Don't die of shock, but this is my second post in as many days. It's because I promised in yesterday's entry that I would tell you about my son's "crazy antics". So here's the story (contents may vary from reality):
Boy = my son
cyw = cute young woman
DH = dear husband
me = me
I may have mentioned that my DH and I have one child, a son, who is almost all growed up (they say your brain isn't fully mature until age 25 or thereabouts, so Boy still has a couple years to go). Over the last year and a half, Boy has lost 70 pounds and developed quite a fit and healthy body and lifestyle. He has educated himself in the fields of weightlifting, interval training and nutrition. (My friends who meet him tell me later that they think he's hot. What is the next level up from cougar? Lioness? Saber-tooth?) Near the beginning of his make-over, he and his girlfriend of four and a half years split up. Now he's enjoying having a nice body and figuring out the woman thing.
Boy came home for Thanksgiving break, and while he was in town attended a party at a friend's house. Before he left, he considerately told us that there was a slight chance he might stay the night. You never know how these things can end up. We asked him to text us to let us know if that's what he ended up doing.

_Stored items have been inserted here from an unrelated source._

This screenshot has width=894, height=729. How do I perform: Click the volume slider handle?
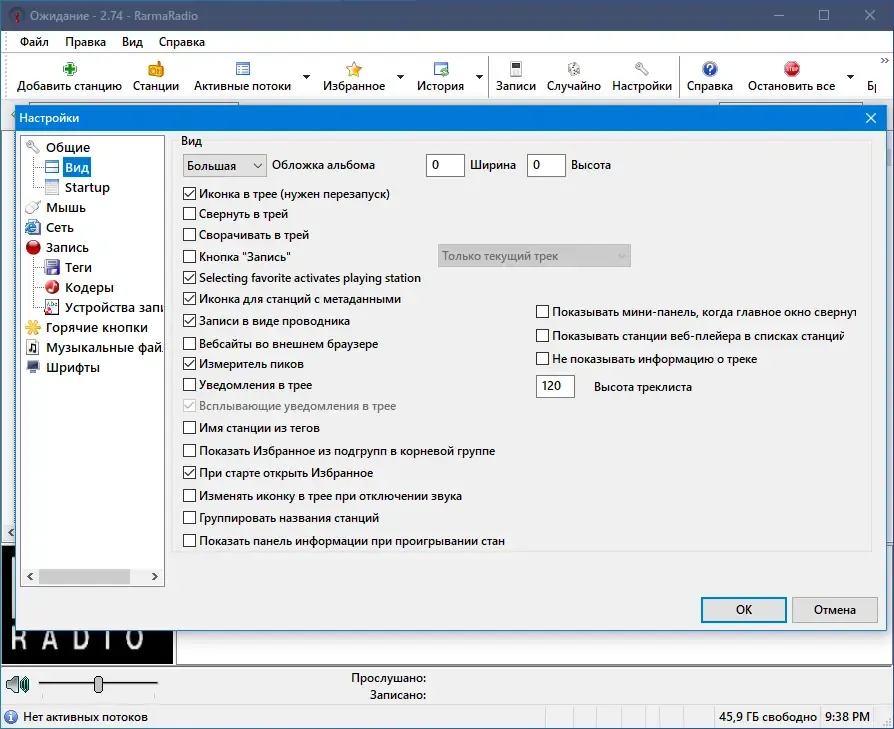(x=98, y=683)
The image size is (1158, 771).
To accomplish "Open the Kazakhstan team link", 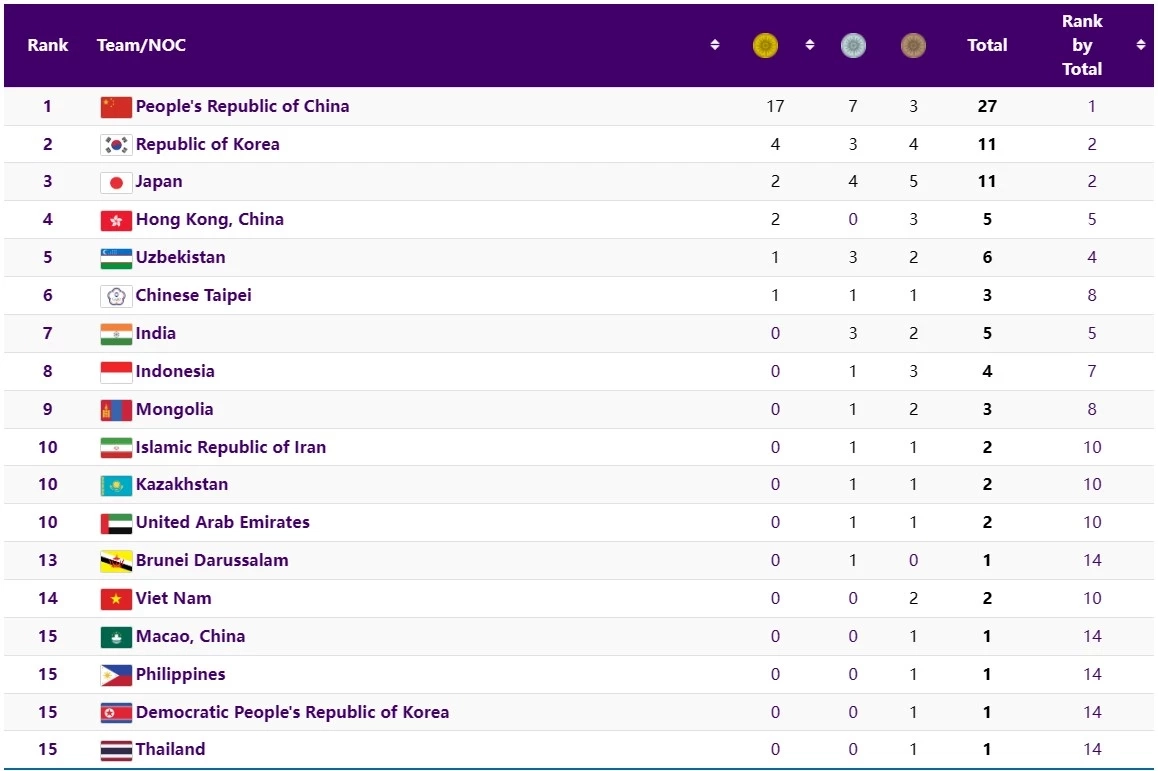I will pyautogui.click(x=182, y=484).
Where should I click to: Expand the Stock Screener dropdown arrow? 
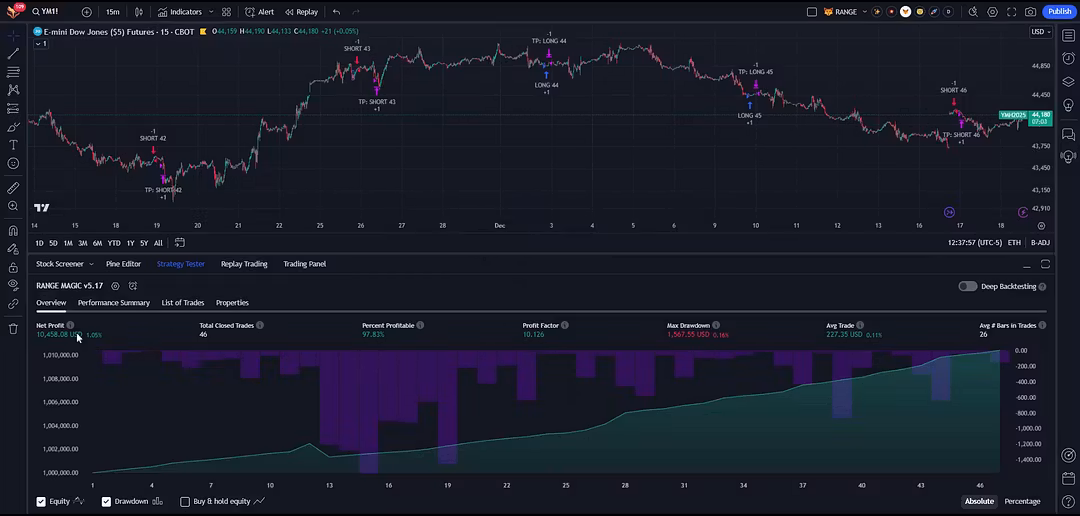point(91,264)
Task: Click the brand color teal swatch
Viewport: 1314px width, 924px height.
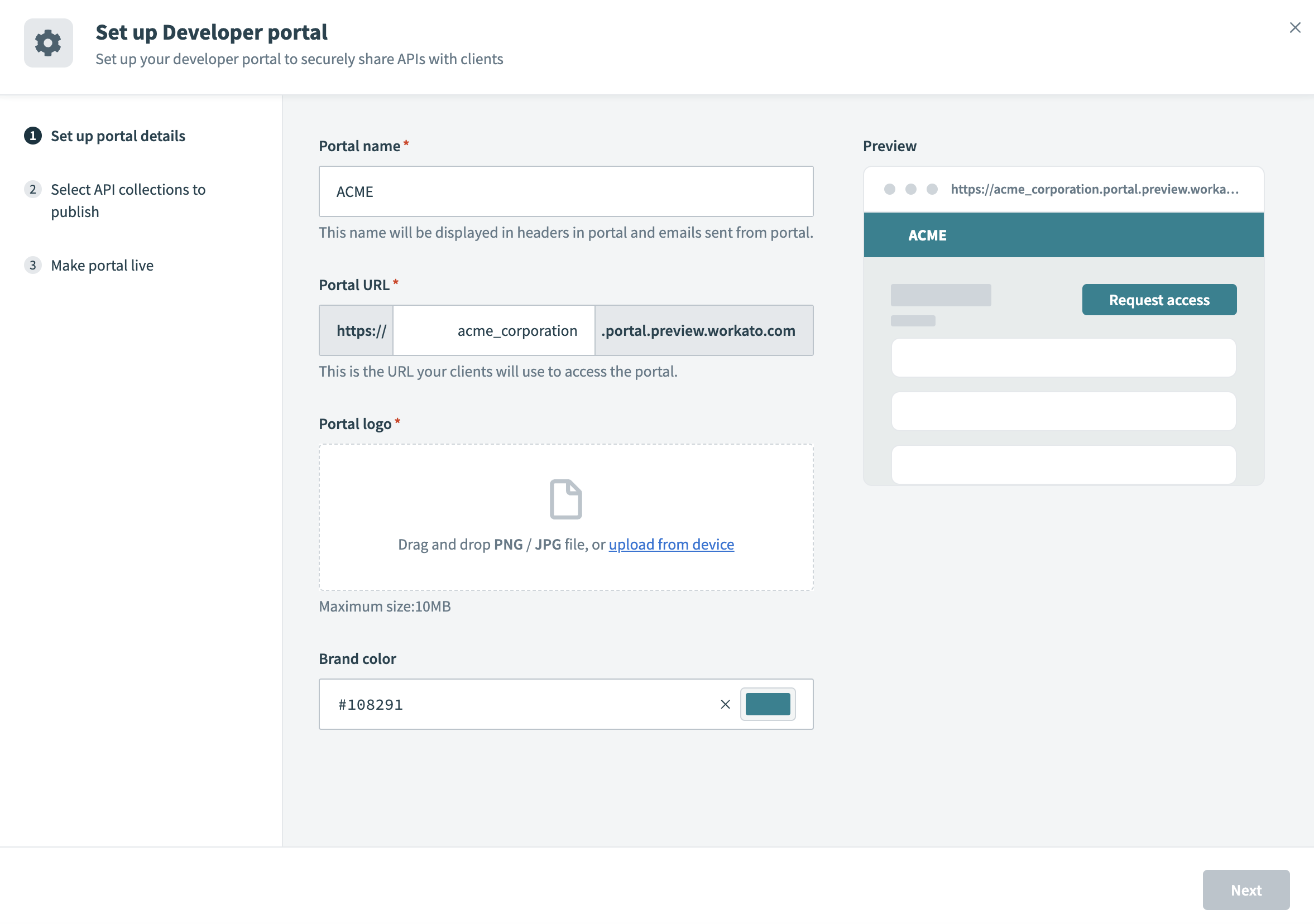Action: pyautogui.click(x=769, y=704)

The next morning DH finds a text message left at 5:30 a.m.: I'm staying the night.
Boy rolls in that morning, maybe around 9, a little disheveled and with purplish spots on the sleeve of his white thermal pullover and a smile on his face.
DH: Got your 5:30 message. We sort of thought you might let us know earlier, like when you decided to stay.
Boy: That IS when I decided to stay.
me: So how was it?
(I should interject here that we and Boy have a pretty good relationship, so we fully expected all the details.)
Boy: It was good, a lot of fun actually. (He told us about the friends from high school who were there, and how fun it was catching up with them) Wearing this white shirt was a smart move.
DH: Why's that?
Boy: Yep. The ladies liked it. *rubs hand over pecs to emphasize form-fitting nature of shirt*
Boy: At one point I was sitting on the couch, surrounded by women. It was a good party.
me: I can tell by your elbow.
Boy: *looks at purple dots on sleeve* That's wine. I didn't have any, but I did get spilled on. *leans back against the kitchen counter and grimaces in pain* I think I might have broken a rib, though.
DH and me: What? Seriously?
Boy: Seriously. If I didn't break it, then bruised, maybe. It hurts pretty bad.
DH: What happened?
me: Were you wrestling?
(Okay, you have to understand here. Before he went to college, Boy and his friends would hang out here and inevitably they would get a little physical. So one part of my brain, at least, was still thinking in terms of "party = friends = rough-housing." I clearly hadn't had enough coffee yet.)
Boy: Well, not really. *smiles mischievously* (Like his father, he likes to draw out the story)
me: Augh. Just tell us.
Boy: Well, I got to talking with cyw, and we sort of flirted, and then we ended up in the back room.